San Francisco 49ers quarterback Colin Kaepernick has willingly immersed himself directly into controversy and the line of fire by refusing to stand for the playing of the national anthem in protest of what he deems are wrongdoings against African Americans and minorities in the United States. He has done this for at least two preseason games so far.
“I am not going to stand up to show pride in a flag for a country that oppresses black people and people of color,” Kaepernick told NFL Media in an interview after the game. “To me, this is bigger than football and it would be selfish on my part to look the other way. There are bodies in the street and people getting paid leave and getting away with murder.”
Kaepernick’s reasons for not standing
In an interview with NBC, Kaepernick said, “This country stands for freedom, liberty, justice for all — and it’s not happening for all right now. This is because I’m seeing things happen to people that don’t have a voice, people that don’t have a platform to talk and have their voices heard and effect change. So I’m in a position where I can do that, and I’m going to do that for people that can’t.”

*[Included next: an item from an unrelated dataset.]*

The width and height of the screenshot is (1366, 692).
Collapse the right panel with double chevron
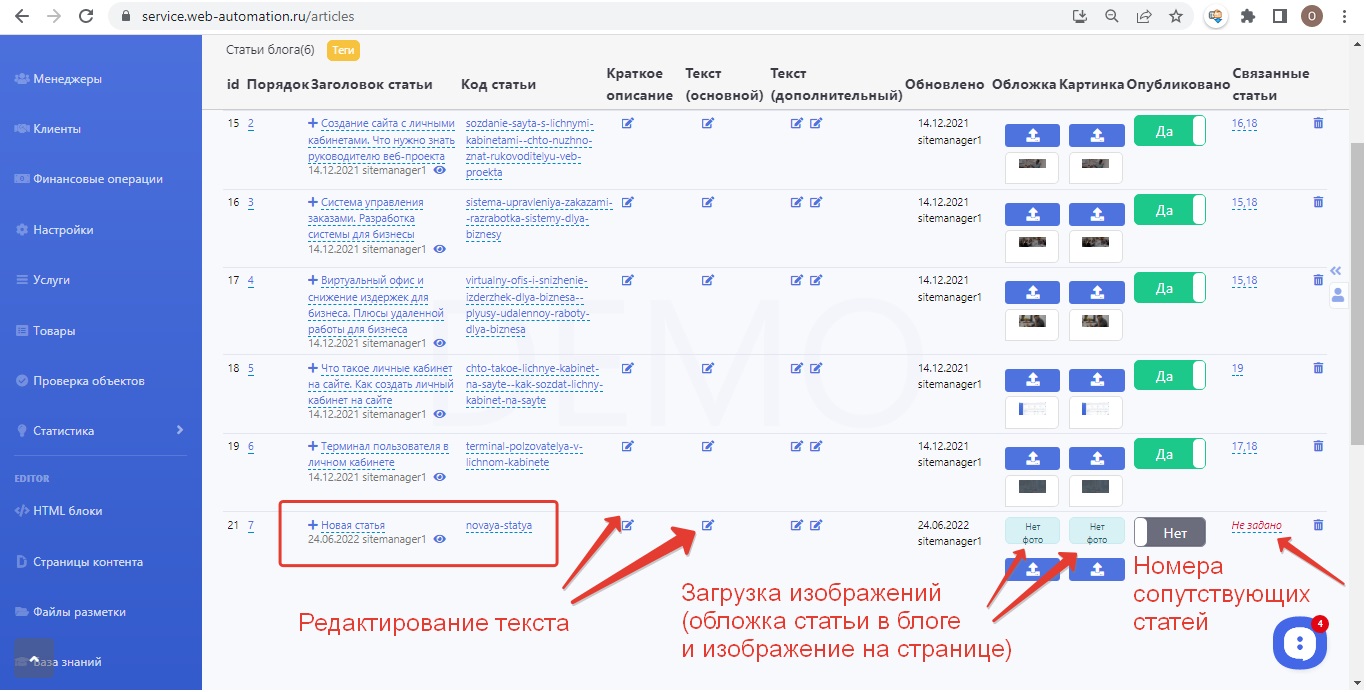point(1336,270)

This guy has got some major cajones. He has willingly put a target on his back to bring attention to a major issue in this country, an issue I talk about on this show a lot, and I have nothing but respect for his stance on this issue. I do wish he had called out all police violence and not just targeting his comments at police violence on black people because that is the larger picture. This is not a race issue, it is a power issue. It’s an issue of authority asserting their power.
His stance on this issue caused such an uproar that even Donald Trump told him that he should leave the country, saying, ““Well I have followed [the Kaepernick story], and I think it’s personally not a good thing. I think it’s a terrible thing. And you know, maybe he should find a country that works better for him, let him try, it won’t happen.” Anyone that can get Donald Trump to say “leave the country,” is someone worth looking at.
Racism in the national anthem
But, you might say, what’s the harm in standing like everyone else during this song? Primarily because the national anthem is a celebration not only of the country but also of slavery and the murder of slaves. The end of the third verse of “The Star-Spangled Banner” says:
No refuge could save the hireling and slave
From the terror of flight or the gloom of the grave,
And the star-spangled banner in triumph doth wave
O’er the land of the free and the home of the brave.
Francis Scott Key, the writer of the national anthem, owned several slaves himself and was vehemently opposed to abolition. This phrase from the poem he wrote is just a disgusting display of how anti-freedom the founding of this nation really was. “Freedom for me but not for thee” was the type of freedom they wanted, and that is still the case for the majority of Americans today who want freedom for their activities and ideas but want to stifle the actions and ideas that they disagree with.
Let’s look at that phrase, “No refuge could save the hireling and slave from the terror of flight or the gloom of the grave” He is basically saying that there is no way to hide from the terror and death that will befall a runaway slave, and he’s right. He then goes into, “And the star-spangled banner in triumph doth wave o’er the land of the free and the home of the brave.” This seems very much like Key sees the fact that runaway slaves face terror and death meant triumph for the land of the free. Maybe I and others are reading too much into it, but I don’t think so.
Kaepernick likes communism?
But Kaepernick is far from an ally to libertarians on other issues. He has been seen at press conferences wearing a shirt saying that Fidel Castro is a great mind like Malcolm X, so it seems he is a proponent of communism. That is, obviously, not cool. Is the enemy of my enemy really my friend? I’m not so sure in this situation, but I still respect his decision on not standing for the national anthem. I haven’t stood for the national anthem in years, and I will continue that trend. Therefore, I sit with Kaepernick on this issue, and this issue alone.